Without loss of generality, we use a case of two layers in a SLM, namely $L_1$ and $L_2$, to quantify the attribution error caused by inter-layer dependency. $L_2$ is a deeper layer than $L_1$. $L_1$’s neuron output $\textbf{X} = (x_{1}, x_{2}, \ldots{}, x_{N_1})$. We use $F( \cdot )$ to represent the function that maps the output of $L_1$ to the model output.

With a reasonable assumption that intra-layer dependency has minimal impact on attribution error, we can assume that applying masking does not change the neuron gradients in the same $L_1$ layer. In this scenario, we could prove the Theorem that the error of inter-layer dependency caused by deactivating neuron $i$ in $L_1$ has a lower bound of $0$, and an upper bound of $| x_i | \cdot \sqrt{ \sum_{k=1}^{N_1} { ( \frac{\partial F}{\partial x_k } ) }^{2} } $, where $x_k$ is the output of another neuron $k$ in $L_1$. The proof can be found in Section 3.2 of our paper.

On top of the Theorem above, we experimentally show that the distribution of attribution errors follows a truncated normal distribution with a high confidence interval.

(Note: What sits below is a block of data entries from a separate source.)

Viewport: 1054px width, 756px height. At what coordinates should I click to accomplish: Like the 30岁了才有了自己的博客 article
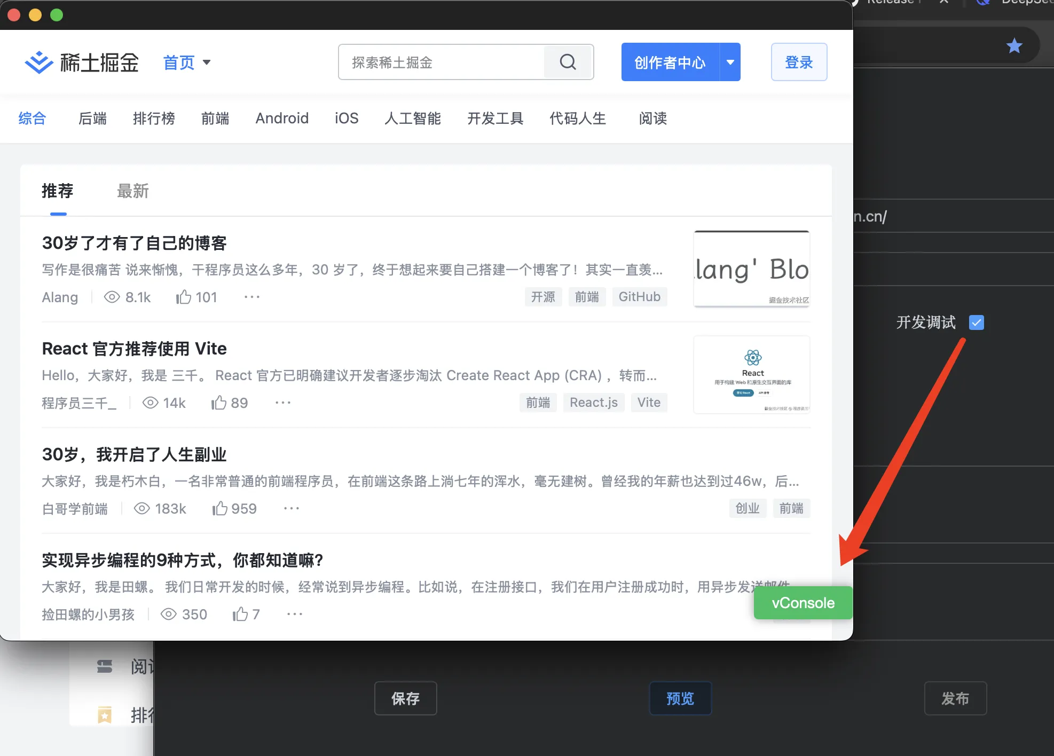(x=184, y=297)
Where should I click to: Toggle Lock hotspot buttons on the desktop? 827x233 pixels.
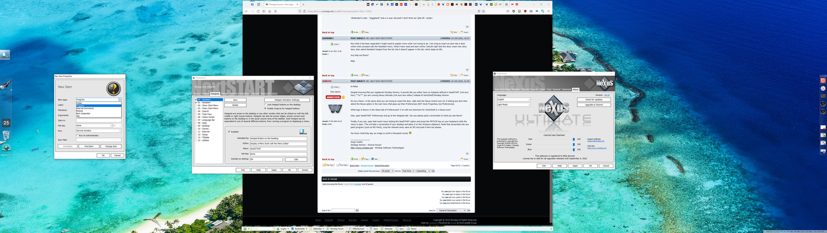click(x=265, y=104)
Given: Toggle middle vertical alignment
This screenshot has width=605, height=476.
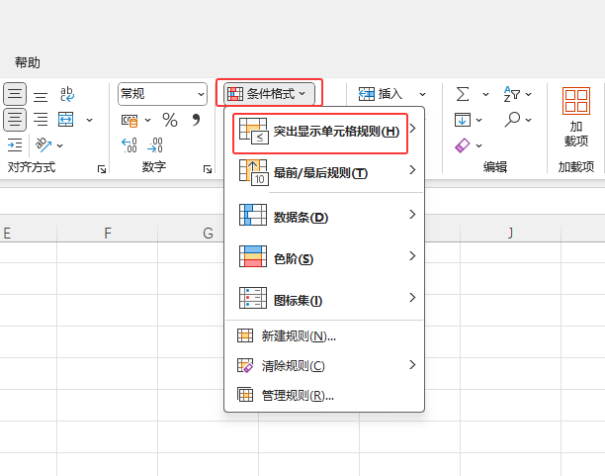Looking at the screenshot, I should click(15, 95).
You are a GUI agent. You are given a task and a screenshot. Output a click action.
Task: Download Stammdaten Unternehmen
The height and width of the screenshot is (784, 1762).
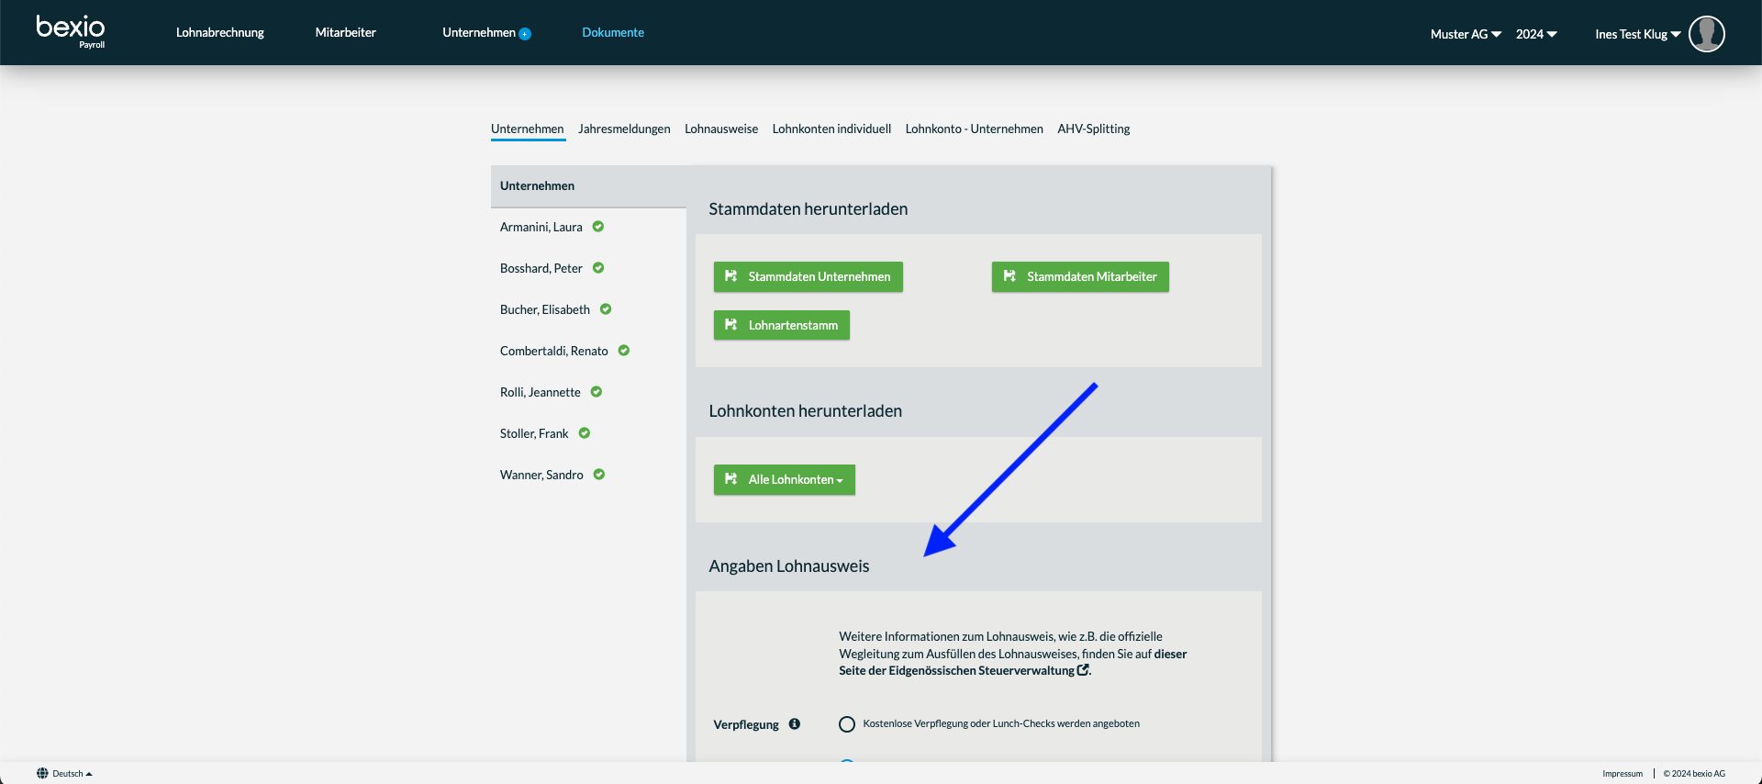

As a result, we calculate the corrective term as $$ C(i) = \frac{1}{2} \cdot | x_i | \cdot \sqrt{ \sum_{k=1}^{N_1} { ( \frac{\partial F}{\partial x_k } ) }^{2} } $$

This corrective term is only related to the output magnitudes and gradients of neurons, and hence such corrective terms of all neurons can be computed in one shot with vectorized computations enabled in the existing deep learning APIs.

In the actual computation, the corrective term is added onto the attribution score of neuron $i$ in $L_1$ calculated without deactivation, which is denoted as $S(F, x_{i})$ in the paper. In our experiments, we use GxO’s first-order approximation to compute $S( \cdot )$.

We evaluate the model accuracy with different activation ratios (ARs), using the Phi-2 model on the TruthfulQA dataset. Results in the Table below show that, when applying our proposed corrective term onto the GxO metric, our approach generally achieves much higher model accuracy than all baselines.